§ Extracted data
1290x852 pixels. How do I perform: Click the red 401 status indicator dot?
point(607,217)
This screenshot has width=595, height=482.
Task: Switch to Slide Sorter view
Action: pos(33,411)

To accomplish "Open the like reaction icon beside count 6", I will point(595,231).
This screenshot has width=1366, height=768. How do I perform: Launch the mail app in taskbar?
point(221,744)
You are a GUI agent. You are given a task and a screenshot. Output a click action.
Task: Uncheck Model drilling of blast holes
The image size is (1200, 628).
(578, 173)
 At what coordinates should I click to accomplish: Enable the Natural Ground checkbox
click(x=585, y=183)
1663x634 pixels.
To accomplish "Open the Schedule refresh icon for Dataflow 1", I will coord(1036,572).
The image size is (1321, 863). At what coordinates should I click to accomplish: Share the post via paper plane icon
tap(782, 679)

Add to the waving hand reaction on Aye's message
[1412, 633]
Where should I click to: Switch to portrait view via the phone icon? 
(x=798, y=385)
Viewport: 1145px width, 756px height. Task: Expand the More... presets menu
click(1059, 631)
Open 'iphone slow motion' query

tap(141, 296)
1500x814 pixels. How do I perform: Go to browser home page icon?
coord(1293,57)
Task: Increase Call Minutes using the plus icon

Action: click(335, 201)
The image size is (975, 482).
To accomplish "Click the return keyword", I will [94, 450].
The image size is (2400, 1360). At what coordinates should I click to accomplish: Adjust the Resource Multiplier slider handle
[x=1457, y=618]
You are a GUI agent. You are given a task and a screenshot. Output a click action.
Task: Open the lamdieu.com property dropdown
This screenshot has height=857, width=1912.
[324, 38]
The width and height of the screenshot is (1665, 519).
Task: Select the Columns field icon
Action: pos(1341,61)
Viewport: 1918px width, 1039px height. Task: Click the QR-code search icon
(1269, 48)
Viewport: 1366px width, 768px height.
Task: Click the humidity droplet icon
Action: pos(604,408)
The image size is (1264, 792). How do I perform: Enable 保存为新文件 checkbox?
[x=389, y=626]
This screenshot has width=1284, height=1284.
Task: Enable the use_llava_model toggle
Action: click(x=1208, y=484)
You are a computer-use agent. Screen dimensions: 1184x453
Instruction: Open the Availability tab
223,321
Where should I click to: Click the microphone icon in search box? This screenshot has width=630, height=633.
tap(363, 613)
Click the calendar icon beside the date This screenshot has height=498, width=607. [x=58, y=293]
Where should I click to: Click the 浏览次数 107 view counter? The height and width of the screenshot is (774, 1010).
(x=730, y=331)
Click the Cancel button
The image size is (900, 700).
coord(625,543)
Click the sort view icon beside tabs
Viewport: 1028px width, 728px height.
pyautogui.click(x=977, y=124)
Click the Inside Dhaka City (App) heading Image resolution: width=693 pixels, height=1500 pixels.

§ Problem description
Restate every entry word for word.

§ Your solution
1290x852 pixels. How do I perform: Click the red 401 status indicator dot?
point(607,217)
This screenshot has width=595, height=482.
Task: Switch to Slide Sorter view
Action: pos(33,411)

To accomplish "Open the like reaction icon beside count 6", I will point(595,231).
This screenshot has width=1366, height=768. How do I perform: Launch the mail app in taskbar?
point(221,744)
You are a GUI agent. You are given a task and a screenshot. Output a click action.
Task: Uncheck Model drilling of blast holes
The image size is (1200, 628).
(578, 173)
 At what coordinates should I click to accomplish: Enable the Natural Ground checkbox
click(x=585, y=183)
1663x634 pixels.
To accomplish "Open the Schedule refresh icon for Dataflow 1", I will coord(1036,572).
The image size is (1321, 863). At what coordinates should I click to accomplish: Share the post via paper plane icon
tap(782, 679)

Add to the waving hand reaction on Aye's message
[1412, 633]
Where should I click to: Switch to portrait view via the phone icon? 
(x=798, y=385)
Viewport: 1145px width, 756px height. Task: Expand the More... presets menu
click(1059, 631)
Open 'iphone slow motion' query

tap(141, 296)
1500x814 pixels. How do I perform: Go to browser home page icon?
coord(1293,57)
Task: Increase Call Minutes using the plus icon

Action: click(335, 201)
The image size is (975, 482).
To accomplish "Click the return keyword", I will [94, 450].
The image size is (2400, 1360). At what coordinates should I click to accomplish: Adjust the Resource Multiplier slider handle
[x=1457, y=618]
You are a GUI agent. You are given a task and a screenshot. Output a click action.
Task: Open the lamdieu.com property dropdown
This screenshot has height=857, width=1912.
[324, 38]
The width and height of the screenshot is (1665, 519).
Task: Select the Columns field icon
Action: pos(1341,61)
Viewport: 1918px width, 1039px height. Task: Click the QR-code search icon
(1269, 48)
Viewport: 1366px width, 768px height.
Task: Click the humidity droplet icon
Action: pos(604,408)
The image size is (1264, 792). How do I perform: Enable 保存为新文件 checkbox?
[x=389, y=626]
This screenshot has width=1284, height=1284.
Task: Enable the use_llava_model toggle
Action: click(x=1208, y=484)
You are a computer-use agent. Screen dimensions: 1184x453
Instruction: Open the Availability tab
223,321
Where should I click to: Click the microphone icon in search box? This screenshot has width=630, height=633.
tap(363, 613)
Click the calendar icon beside the date This screenshot has height=498, width=607. [x=58, y=293]
Where should I click to: Click the 浏览次数 107 view counter? The height and width of the screenshot is (774, 1010).
(x=730, y=331)
Click the Cancel button
The image size is (900, 700).
coord(625,543)
Click the sort view icon beside tabs
Viewport: 1028px width, 728px height.
pyautogui.click(x=977, y=124)
Click the Inside Dhaka City (App) heading Image resolution: width=693 pixels, height=1500 pixels.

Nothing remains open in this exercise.